His death was confirmed by his son, Fitz Gitler, to radio station WBGO in Newark, New Jersey.

Gitler was among the first writers about jazz to recognize and herald the shift toward bebop and modern jazz, as documented in his landmark 1985 book Swing to Bop: An Oral History of the Transition in Jazz in the 1940s. It was one of three books Gitler wrote about the advent of bebop. In addition to his books, he produced a massive volume of liner notes, reviews, interviews, and features.
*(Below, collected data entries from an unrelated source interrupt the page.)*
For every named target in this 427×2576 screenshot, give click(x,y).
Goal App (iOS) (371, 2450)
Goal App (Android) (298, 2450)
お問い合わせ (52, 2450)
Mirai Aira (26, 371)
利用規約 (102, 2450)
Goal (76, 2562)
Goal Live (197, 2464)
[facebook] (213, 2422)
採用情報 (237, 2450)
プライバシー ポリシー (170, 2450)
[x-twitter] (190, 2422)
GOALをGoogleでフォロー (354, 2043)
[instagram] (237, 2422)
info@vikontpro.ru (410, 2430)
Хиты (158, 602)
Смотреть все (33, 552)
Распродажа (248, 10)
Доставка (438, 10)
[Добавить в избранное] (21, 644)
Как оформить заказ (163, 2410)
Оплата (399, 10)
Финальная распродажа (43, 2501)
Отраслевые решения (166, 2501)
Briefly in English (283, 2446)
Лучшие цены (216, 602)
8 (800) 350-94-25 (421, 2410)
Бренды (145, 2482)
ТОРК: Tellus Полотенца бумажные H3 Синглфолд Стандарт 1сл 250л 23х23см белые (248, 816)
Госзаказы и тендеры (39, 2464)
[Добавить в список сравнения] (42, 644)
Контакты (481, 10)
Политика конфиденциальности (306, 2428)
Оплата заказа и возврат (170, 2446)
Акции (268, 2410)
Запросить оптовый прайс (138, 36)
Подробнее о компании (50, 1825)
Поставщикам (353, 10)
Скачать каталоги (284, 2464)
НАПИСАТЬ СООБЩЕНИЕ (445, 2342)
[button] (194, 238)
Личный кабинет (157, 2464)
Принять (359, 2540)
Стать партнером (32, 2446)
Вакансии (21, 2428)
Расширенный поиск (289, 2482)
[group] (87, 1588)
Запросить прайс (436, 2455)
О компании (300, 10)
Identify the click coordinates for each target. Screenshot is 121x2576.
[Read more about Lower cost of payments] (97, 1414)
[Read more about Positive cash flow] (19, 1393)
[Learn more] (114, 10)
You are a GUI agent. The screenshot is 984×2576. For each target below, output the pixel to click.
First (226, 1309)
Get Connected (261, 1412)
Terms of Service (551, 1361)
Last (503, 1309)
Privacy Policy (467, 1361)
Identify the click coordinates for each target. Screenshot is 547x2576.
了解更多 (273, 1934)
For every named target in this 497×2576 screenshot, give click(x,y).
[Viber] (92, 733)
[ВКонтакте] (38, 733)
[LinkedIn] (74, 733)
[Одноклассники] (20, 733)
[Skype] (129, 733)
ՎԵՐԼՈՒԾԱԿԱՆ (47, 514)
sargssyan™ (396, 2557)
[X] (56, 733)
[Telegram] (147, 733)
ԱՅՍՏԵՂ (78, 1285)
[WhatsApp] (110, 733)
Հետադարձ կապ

It was as a liner-note writer that he first came to prominence: Indeed, he was the house liner-note writer for Prestige Records in the 1950s, serving for countless jazz fans as the introduction to music by Miles Davis, John Coltrane, Thelonious Monk, Sonny Rollins, and many others.

“The whole essence of the music is my greatest joy,” Gitler told videographer Bret Primack in 2009. “In times of trial…the music was a blessing, was uplifting, and I think it is at any given time.”

Ira Gitler was born in Brooklyn on Dec. 18, 1928. He grew up listening to the swing bands of the Depression and the War years; his brother Monroe, 12 years older, took him along to ballrooms, dances, and record stores. The first record he ever bought was Charlie Barnett’s 1940 recording of “Flyin’ Home.” By the time he’d reached high school, however, the music was changing. Gitler encountered Dizzy Gillespie on radio broadcasts from 52nd Street and was intrigued. He published his first article, a 1946 review of Gillespie, in his high school newspaper.

After studying at the University of Missouri, Gitler returned to New York and took a job in the publicity department at Prestige Records. Beginning with 1951’s release Swingin’ with Zoot Sims, he became the label’s house liner-note writer, eventually gracing the liners of more than 700 albums with his enthusiastic, evangelical prose. His 1958 notes for John Coltrane’s Soultrane famously coined the term “sheets of sound” to describe the saxophonist’s style.

Gitler was also a producer at Prestige, and he became acquainted with musicians like Sonny Rollins, Thelonious Monk, and Miles Davis and observed their working style and interaction with band members. Those observations informed his writing and helped to make him, along with Nat Hentoff and Ralph Gleason, one of the original authorities on modern jazz.

Gitler wrote the first-ever published feature about Coltrane, in DownBeat magazine—for which he became New York editor in 1960. He also wrote for its rival jazz publications, Metronome, Playboy, and eventually JazzTimes. He also contributed to the New York TimesSan Francisco Chronicle, Village Voice, and New York magazine. In 1954, he began working with critic and historian Leonard Feather on the latter’s Encyclopedia of Jazz, and assumed co-authorship with the 1976 version. After Feather’s death, Gitler completed the final (1999) edition of the book on his own.

Gitler published his first book, Jazz Masters of the Forties, in 1966. In between that book and 1985’s Swing to Bop, he wrote four other books on his beloved ice hockey, including another encyclopedia, Ice Hockey A to Z (1978).

In addition to writing about jazz and producing records, Gitler was also active in producing live music events, notably for George Wein’s jazz festivals. He also taught jazz history at the New School and Manhattan School of Music.

He received a Guggenheim fellowship in 1974; a lifetime achievement award from the Jazz Journalists Association in 2002; and an NEA Jazz Master fellowship in 2017.

In addition to his son, Gitler is survived by his wife of 46 years, painter Mary Jo Schwalbach, and two grandchildren.